__Page text__
While Canada is often viewed positively for its public, comprehensive, universal, and accessible health care system, not all is rosy. Canada often lags behind other countries in terms of pharmaceutical policies. Sometimes, this is advantageous (e.g., delaying the approval of a product to wait for more clinical data or real-world efficiency, so to better assess risk-benefit and determining the maximum selling price), but more often simply a problem: until recently, transparency in Canada was more a buzzword than a strong and assumed government stance.
However, a few days ago in Ontario, the omnibus Strengthening Quality and Accountability for Patients Act received royal assent, thus enacting the Health Sector Payment Transparency Act. This clearly marked the beginning of shedding light on the financial relationships and payments to health care providers and organizations made by the medical industry (pharmaceutical and medical device companies), the explicit goal being to strengthen patient trust in the health care system (including research and education activities) by allowing patients to assess whether their health care providers are subject to influence by industry and to foster more informed choice. While the United States enacted the Physician Payments Sunshine Act (PPSA) in 2010, which requires payment disclosure, this is a first in Canada.
The main provisions of the Act
Payors (e.g., manufacturers, wholesalers, marketing firmsand CME providers) will now need to report direct and indirect “transfers of value” (meals, hospitality, travel expenses, grants, consulting fees, speakers’ payments, gifts, or any other benefit). What must be declared: the name of the parties to the transaction (organizations and individuals as well as potential intermediaries), the date and the dollar value, and a description and the reasons for the transfer of value. All transactions having direct or indirect links with medical products are covered by the law,, which include drugs and medical devices, but does not include natural health products. Both the physician who receives a payment and the company that grants it must keep and disclose all evidence of transfer. At least once a year, the Health Ministry publishes the information.

__Task requirements__
A. Rewrite the passage of the article on payment transparency in Ontario starting at "However, a few" and ending at "first in Canada.", with "patient trust" replaced by "public confidence".
B. Translate this sentence from the article on payment transparency in Ontario into French: "At least once a year, the Health Ministry publishes the information."
C. Using the article on payment transparency in Ontario, answer the following:
(i) In what year did the United States enact the Physician Payments Sunshine Act?
(ii) Which kind of product is not covered by the law?
(iii) At minimum, how often does the Health Ministry publish the information?

__Listed entries__
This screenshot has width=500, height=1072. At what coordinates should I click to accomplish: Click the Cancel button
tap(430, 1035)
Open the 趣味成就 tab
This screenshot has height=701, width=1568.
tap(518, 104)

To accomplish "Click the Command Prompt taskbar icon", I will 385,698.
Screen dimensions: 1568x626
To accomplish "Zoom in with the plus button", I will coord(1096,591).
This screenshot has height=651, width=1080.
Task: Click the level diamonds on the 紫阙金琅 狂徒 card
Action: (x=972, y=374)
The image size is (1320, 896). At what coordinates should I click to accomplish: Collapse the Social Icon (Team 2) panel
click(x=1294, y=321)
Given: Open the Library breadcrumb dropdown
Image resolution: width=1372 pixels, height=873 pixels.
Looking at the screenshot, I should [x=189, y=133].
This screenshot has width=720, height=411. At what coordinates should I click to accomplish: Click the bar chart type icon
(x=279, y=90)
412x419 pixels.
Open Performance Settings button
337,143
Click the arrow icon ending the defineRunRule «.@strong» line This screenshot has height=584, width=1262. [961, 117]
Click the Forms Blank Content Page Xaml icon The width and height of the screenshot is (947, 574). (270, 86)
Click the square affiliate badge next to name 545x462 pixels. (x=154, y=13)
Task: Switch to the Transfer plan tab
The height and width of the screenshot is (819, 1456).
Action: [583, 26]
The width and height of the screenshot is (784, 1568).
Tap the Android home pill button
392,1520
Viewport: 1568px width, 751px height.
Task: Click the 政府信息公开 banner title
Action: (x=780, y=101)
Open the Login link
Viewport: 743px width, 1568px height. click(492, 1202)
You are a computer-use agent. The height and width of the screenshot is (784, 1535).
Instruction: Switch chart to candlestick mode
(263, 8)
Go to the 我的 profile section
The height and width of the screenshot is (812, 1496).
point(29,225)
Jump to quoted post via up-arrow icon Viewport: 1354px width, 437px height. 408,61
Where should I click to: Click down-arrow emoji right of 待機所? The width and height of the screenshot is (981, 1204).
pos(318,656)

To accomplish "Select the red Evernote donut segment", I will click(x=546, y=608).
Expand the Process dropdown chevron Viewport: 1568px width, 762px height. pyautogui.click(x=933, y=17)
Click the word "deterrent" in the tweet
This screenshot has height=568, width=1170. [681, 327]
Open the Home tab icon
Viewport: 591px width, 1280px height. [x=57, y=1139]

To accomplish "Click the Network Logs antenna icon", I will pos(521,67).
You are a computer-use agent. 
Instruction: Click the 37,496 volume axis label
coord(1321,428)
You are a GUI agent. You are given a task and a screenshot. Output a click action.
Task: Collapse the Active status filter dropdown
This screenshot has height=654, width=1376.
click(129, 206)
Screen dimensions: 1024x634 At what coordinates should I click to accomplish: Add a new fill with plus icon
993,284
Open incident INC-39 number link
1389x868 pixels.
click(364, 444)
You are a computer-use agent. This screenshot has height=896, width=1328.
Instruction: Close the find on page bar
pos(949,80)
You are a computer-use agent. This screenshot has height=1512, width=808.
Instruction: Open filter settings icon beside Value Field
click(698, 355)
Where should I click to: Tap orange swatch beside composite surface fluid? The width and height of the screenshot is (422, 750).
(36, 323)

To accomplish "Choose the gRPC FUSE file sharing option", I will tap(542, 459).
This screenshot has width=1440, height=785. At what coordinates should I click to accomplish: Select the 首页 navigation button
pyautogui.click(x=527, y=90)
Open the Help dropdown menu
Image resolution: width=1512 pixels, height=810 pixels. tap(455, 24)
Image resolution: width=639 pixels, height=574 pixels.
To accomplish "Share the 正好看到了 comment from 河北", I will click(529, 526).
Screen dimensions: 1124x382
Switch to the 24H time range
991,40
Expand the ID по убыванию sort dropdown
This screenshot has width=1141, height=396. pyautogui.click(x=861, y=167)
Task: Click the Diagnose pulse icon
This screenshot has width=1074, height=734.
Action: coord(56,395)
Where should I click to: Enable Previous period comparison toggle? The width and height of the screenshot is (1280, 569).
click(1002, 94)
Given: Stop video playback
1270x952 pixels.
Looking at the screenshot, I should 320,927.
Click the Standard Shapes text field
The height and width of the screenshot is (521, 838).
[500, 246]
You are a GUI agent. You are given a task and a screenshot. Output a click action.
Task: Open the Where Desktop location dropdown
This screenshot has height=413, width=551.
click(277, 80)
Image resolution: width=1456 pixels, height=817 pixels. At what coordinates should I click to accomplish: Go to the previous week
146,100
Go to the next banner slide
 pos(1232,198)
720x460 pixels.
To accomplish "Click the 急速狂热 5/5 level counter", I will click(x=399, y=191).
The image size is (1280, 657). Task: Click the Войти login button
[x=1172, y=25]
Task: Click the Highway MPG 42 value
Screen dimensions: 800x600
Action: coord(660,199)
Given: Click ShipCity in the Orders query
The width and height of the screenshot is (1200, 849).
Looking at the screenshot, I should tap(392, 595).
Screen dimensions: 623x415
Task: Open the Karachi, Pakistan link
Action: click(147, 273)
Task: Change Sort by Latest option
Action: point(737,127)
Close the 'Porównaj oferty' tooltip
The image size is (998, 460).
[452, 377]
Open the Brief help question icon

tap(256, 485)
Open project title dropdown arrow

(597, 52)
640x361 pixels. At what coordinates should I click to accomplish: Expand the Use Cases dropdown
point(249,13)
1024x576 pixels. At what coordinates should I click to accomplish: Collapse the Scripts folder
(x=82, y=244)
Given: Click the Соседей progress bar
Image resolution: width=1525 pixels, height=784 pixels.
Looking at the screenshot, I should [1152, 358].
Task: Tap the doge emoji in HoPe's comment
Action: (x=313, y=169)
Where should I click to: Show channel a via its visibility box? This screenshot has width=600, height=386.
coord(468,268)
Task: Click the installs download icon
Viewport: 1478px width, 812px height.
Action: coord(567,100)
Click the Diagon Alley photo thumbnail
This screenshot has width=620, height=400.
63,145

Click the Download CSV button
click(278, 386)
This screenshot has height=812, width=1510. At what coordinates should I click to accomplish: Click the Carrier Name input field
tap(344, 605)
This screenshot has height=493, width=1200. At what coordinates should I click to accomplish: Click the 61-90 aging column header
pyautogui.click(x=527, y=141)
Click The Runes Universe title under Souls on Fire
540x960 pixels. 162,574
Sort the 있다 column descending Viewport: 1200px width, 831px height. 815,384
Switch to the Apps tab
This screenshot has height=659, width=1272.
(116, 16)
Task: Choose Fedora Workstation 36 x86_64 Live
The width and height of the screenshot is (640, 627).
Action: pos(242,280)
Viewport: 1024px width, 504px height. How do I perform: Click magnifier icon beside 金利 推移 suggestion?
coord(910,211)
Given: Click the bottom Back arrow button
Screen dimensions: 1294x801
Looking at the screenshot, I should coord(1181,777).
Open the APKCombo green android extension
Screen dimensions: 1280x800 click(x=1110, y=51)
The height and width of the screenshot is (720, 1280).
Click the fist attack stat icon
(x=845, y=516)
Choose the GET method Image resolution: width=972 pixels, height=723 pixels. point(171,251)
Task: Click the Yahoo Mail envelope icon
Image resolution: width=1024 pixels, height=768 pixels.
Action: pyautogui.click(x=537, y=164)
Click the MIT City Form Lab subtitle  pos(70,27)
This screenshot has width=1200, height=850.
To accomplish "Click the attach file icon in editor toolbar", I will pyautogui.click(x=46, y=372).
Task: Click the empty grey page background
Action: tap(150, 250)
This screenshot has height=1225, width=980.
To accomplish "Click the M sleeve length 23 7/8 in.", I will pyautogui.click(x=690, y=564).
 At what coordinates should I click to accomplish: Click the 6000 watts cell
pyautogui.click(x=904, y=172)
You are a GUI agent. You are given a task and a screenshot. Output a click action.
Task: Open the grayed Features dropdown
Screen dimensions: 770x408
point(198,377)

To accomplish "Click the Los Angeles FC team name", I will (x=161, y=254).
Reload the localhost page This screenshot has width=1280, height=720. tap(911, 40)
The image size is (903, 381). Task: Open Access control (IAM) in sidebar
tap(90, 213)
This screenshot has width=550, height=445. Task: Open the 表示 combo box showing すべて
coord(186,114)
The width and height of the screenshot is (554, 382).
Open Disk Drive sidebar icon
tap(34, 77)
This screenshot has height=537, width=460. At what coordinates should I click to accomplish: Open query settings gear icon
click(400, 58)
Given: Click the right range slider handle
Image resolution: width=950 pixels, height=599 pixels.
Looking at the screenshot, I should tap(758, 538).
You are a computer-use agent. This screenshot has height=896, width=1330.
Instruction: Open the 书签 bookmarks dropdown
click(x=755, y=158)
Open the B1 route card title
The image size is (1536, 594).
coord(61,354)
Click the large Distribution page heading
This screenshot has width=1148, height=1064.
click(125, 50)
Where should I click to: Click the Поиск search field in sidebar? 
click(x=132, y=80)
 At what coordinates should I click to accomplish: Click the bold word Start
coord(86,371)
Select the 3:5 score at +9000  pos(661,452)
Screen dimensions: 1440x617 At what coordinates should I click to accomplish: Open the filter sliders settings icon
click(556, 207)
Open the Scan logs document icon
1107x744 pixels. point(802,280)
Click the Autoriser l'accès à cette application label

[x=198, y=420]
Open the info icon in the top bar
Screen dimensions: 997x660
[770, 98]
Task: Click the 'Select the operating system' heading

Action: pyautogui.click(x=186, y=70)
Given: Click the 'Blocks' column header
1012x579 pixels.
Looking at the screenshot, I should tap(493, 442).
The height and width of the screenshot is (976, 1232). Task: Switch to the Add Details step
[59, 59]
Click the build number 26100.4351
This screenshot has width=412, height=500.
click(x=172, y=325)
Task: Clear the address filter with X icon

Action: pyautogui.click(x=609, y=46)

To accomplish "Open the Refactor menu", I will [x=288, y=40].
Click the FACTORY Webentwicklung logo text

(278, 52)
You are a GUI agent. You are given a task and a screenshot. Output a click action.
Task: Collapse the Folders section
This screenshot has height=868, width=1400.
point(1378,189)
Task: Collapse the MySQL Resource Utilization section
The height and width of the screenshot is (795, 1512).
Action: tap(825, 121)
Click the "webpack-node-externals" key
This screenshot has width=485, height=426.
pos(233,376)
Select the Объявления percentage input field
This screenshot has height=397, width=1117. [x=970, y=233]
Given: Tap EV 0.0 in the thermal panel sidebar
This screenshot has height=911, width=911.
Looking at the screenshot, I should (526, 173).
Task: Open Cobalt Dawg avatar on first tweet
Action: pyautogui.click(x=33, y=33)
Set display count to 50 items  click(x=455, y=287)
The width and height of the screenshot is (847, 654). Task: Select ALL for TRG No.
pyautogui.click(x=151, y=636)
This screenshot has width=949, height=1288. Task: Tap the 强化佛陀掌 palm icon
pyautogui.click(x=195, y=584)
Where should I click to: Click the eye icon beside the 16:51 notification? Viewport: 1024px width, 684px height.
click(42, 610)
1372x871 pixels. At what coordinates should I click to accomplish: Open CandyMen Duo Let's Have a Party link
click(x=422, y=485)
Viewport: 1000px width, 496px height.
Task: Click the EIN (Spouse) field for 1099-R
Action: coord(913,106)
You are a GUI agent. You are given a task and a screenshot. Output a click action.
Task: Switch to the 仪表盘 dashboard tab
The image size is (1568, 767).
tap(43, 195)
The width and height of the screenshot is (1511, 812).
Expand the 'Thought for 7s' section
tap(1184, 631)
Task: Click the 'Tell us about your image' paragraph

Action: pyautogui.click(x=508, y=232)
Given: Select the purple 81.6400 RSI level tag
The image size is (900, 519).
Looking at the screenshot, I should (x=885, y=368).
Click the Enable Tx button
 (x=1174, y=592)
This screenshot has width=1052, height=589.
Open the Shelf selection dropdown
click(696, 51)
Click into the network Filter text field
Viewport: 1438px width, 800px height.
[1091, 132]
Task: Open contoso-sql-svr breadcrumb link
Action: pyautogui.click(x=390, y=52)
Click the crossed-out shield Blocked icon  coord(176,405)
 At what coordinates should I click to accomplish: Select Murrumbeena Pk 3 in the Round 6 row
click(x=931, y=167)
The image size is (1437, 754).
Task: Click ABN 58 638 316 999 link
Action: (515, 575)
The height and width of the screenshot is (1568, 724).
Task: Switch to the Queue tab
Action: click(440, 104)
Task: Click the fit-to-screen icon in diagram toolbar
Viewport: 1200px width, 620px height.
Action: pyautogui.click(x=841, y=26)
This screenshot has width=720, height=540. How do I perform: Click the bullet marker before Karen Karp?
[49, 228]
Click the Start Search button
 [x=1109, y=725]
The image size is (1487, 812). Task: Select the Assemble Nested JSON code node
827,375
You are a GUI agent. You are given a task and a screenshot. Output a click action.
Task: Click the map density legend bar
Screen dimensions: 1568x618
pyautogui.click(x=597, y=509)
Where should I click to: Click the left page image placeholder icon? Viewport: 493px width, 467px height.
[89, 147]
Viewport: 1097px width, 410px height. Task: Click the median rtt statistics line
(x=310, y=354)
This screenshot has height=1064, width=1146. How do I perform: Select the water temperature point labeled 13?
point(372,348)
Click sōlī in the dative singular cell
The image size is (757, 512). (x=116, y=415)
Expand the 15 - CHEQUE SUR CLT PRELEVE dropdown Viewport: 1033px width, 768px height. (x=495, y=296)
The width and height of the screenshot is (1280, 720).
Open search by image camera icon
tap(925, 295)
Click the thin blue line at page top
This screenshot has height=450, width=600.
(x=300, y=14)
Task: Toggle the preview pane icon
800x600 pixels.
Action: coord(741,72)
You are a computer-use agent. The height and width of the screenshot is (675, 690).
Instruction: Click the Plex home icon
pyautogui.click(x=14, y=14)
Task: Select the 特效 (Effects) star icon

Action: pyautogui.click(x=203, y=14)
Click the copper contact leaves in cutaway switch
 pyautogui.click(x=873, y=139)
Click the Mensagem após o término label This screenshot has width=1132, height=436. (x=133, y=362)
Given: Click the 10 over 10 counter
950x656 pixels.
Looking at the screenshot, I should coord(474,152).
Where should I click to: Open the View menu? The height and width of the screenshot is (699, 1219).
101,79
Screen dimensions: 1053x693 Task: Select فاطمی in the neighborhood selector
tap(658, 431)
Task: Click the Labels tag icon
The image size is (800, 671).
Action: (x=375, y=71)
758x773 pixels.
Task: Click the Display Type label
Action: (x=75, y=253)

__Written responses__
A.
However, a few days ago in Ontario, the omnibus Strengthening Quality and Accountability for Patients Act received royal assent, thus enacting the Health Sector Payment Transparency Act. This clearly marked the beginning of shedding light on the financial relationships and payments to health care providers and organizations made by the medical industry (pharmaceutical and medical device companies), the explicit goal being to strengthen public confidence in the health care system (including research and education activities) by allowing patients to assess whether their health care providers are subject to influence by industry and to foster more informed choice. While the United States enacted the Physician Payments Sunshine Act (PPSA) in 2010, which requires payment disclosure, this is a first in Canada.

B. Au moins une fois par an, le ministère de la Santé publie les renseignements.

C.
(i) 2010
(ii) Natural health products
(iii) At least once a year